TÂCHE DEMANDÉE - Reproduisez à l'identique les lignes situées entre celle qui contient « Task: Click Amy » et celle qui contient « click(x=591, y=8) », ces deux lignes comprises.

━━━━━ LIGNES FOURNIES ━━━━━

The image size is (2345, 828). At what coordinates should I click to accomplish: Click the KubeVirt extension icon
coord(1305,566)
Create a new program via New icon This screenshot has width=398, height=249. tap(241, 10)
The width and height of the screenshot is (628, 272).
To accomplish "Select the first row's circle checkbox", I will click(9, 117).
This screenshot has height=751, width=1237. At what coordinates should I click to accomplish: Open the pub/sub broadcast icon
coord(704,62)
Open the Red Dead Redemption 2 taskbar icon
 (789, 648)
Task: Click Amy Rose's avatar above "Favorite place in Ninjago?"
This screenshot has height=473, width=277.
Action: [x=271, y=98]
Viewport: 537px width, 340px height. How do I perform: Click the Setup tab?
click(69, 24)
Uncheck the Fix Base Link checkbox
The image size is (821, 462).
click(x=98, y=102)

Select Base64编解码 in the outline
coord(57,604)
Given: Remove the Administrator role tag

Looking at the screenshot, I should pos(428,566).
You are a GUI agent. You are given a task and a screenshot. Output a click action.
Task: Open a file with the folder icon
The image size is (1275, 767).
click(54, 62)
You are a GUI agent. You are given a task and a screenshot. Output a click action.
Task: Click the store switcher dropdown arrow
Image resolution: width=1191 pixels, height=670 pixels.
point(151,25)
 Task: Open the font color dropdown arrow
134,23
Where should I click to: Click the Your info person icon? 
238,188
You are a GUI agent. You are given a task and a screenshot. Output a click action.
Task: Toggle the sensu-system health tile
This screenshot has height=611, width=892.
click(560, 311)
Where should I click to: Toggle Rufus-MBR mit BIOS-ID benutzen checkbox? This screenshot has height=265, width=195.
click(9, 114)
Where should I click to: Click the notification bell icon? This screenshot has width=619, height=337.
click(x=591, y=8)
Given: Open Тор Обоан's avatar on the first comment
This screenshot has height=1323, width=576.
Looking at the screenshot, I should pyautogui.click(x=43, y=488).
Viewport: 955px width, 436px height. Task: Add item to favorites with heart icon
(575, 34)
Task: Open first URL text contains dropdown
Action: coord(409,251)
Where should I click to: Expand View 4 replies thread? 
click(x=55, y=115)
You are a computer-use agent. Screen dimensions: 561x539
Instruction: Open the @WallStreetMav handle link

━━━━━

SOLUTION COMPLÈTE -
Task: Click Amy Rose's avatar above "Favorite place in Ninjago?"
This screenshot has height=473, width=277.
Action: [x=271, y=98]
Viewport: 537px width, 340px height. How do I perform: Click the Setup tab?
click(69, 24)
Uncheck the Fix Base Link checkbox
The image size is (821, 462).
click(x=98, y=102)

Select Base64编解码 in the outline
coord(57,604)
Given: Remove the Administrator role tag

Looking at the screenshot, I should pos(428,566).
You are a GUI agent. You are given a task and a screenshot. Output a click action.
Task: Open a file with the folder icon
The image size is (1275, 767).
click(54, 62)
You are a GUI agent. You are given a task and a screenshot. Output a click action.
Task: Click the store switcher dropdown arrow
Image resolution: width=1191 pixels, height=670 pixels.
point(151,25)
 Task: Open the font color dropdown arrow
134,23
Where should I click to: Click the Your info person icon? 
238,188
You are a GUI agent. You are given a task and a screenshot. Output a click action.
Task: Toggle the sensu-system health tile
This screenshot has height=611, width=892.
click(560, 311)
Where should I click to: Toggle Rufus-MBR mit BIOS-ID benutzen checkbox? This screenshot has height=265, width=195.
click(9, 114)
Where should I click to: Click the notification bell icon? This screenshot has width=619, height=337.
click(x=591, y=8)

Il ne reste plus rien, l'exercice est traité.